• **Assignment**
Among these records, tally each line with the word "screenshot"; the answer is that number alone.

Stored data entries
"""
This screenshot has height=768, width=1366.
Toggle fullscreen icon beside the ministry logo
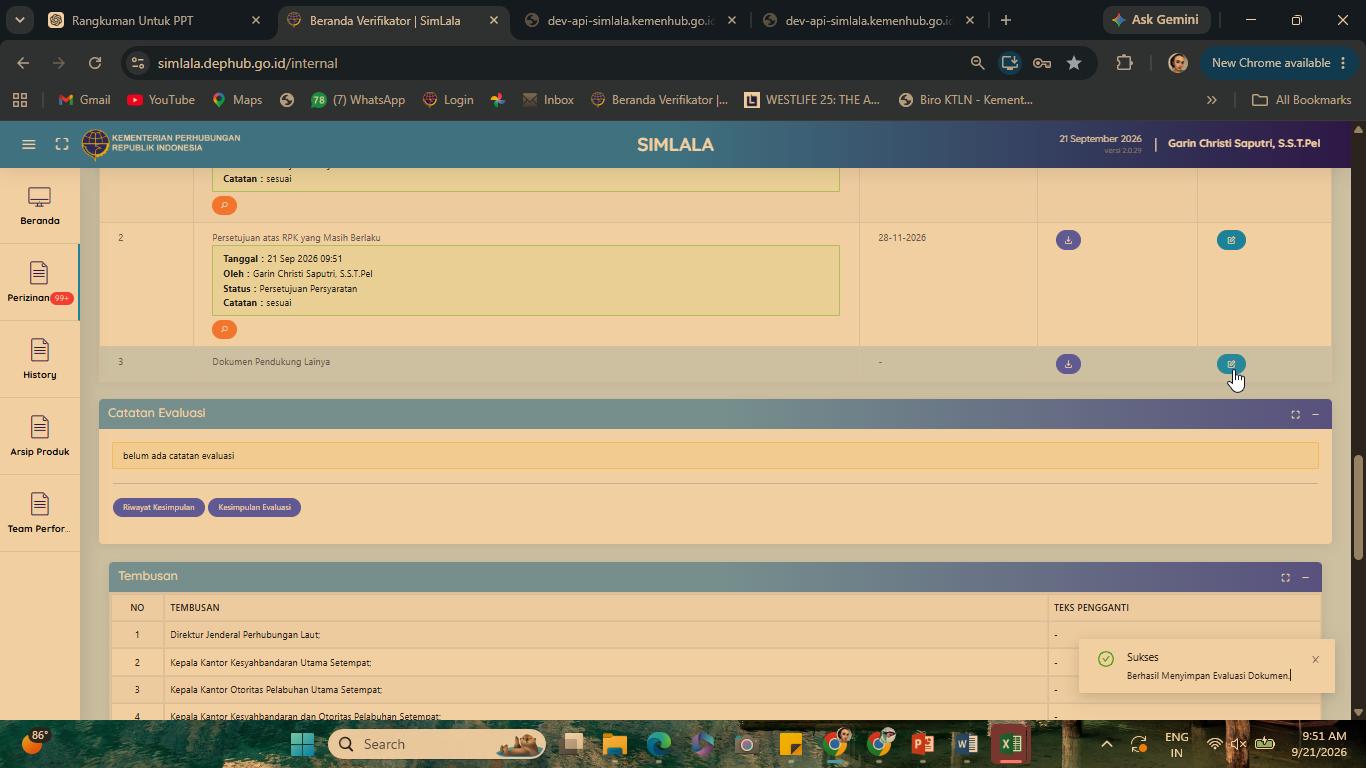[x=61, y=144]
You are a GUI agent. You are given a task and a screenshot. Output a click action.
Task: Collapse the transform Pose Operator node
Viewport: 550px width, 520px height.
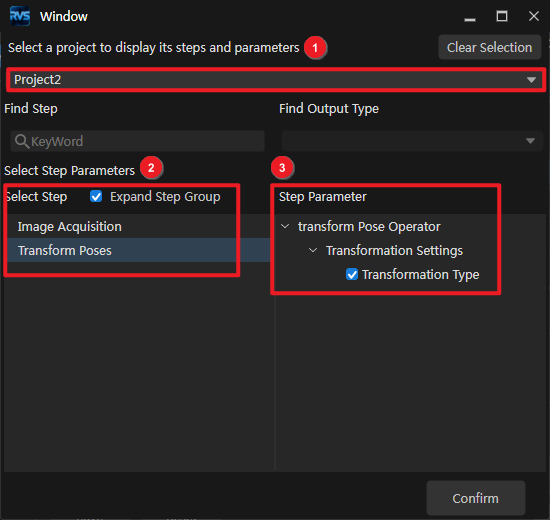click(285, 226)
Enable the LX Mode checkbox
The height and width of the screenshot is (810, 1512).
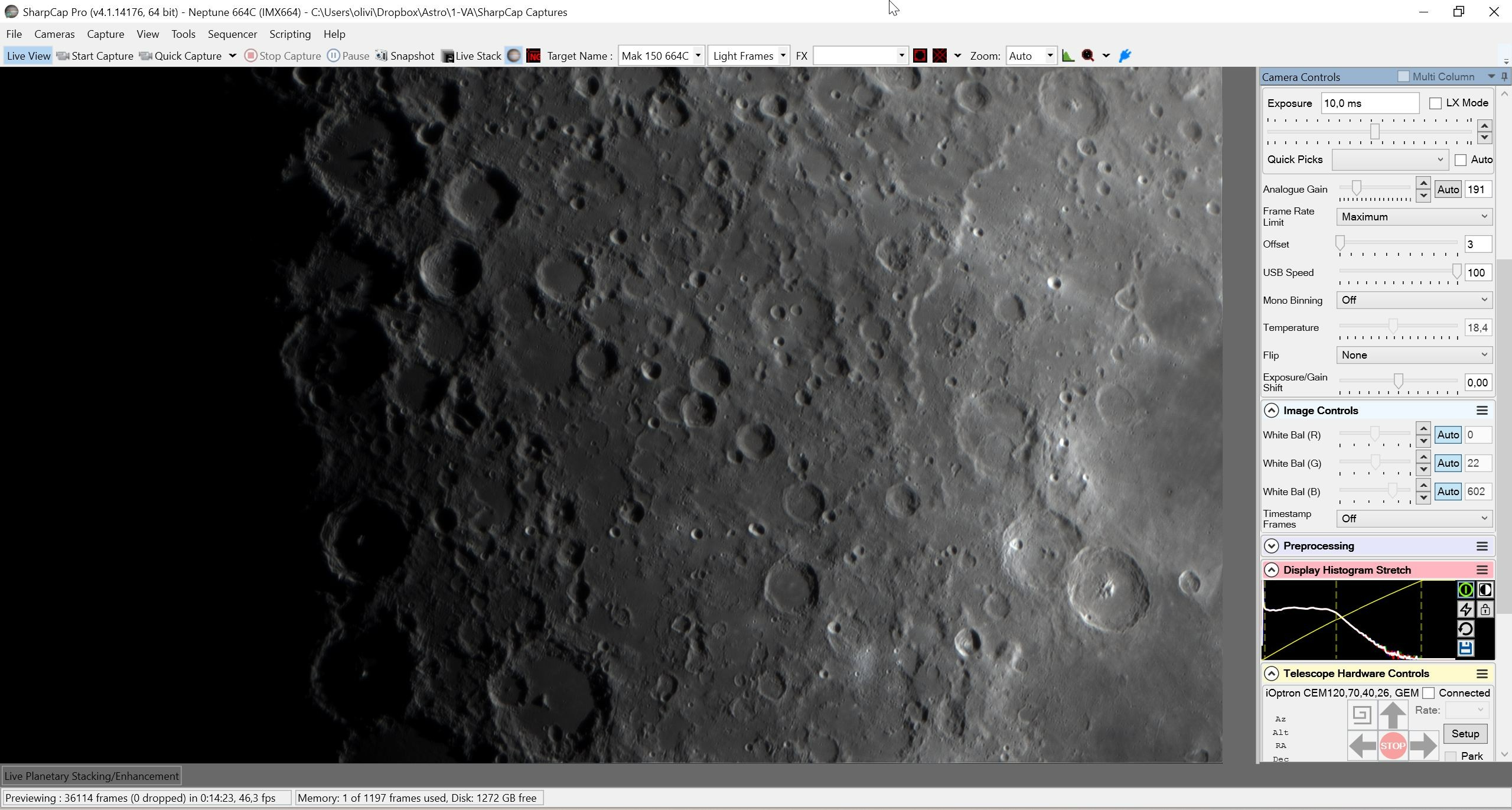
"""
• **Solution to this exercise**
3